-------- SUPPLIED RECORDS

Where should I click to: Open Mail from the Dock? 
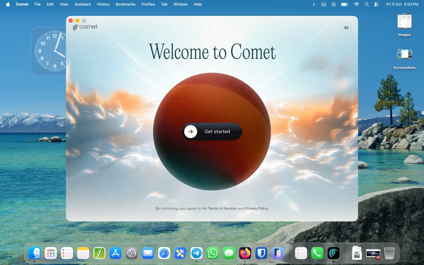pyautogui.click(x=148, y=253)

----------------
-------- SUPPLIED RECORDS

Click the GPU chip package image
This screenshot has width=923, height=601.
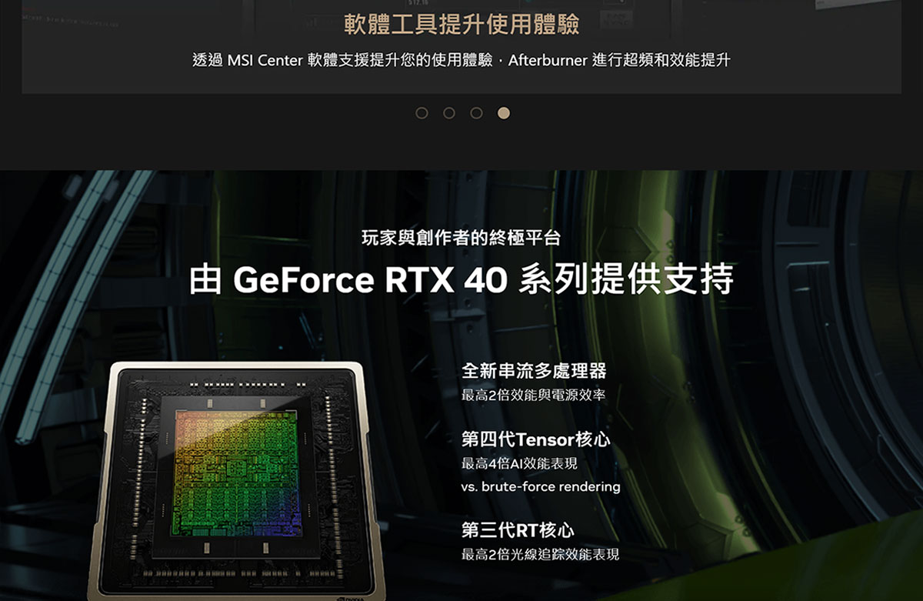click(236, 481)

----------------
-------- SUPPLIED RECORDS

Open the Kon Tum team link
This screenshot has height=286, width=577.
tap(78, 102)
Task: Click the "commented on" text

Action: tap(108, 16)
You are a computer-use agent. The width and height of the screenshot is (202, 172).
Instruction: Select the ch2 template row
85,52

----------------

* DIRECTIONS FOR THIS TASK: Give as a JSON list of strings the rows from the line containing "Open the Kon Tum team link" up to and including the line containing "Action: tap(108, 16)", with one string per line and blank lines omitted.

* COMPLETE OUTPUT:
[
  "Open the Kon Tum team link",
  "This screenshot has height=286, width=577.",
  "tap(78, 102)",
  "Task: Click the \"commented on\" text",
  "Action: tap(108, 16)"
]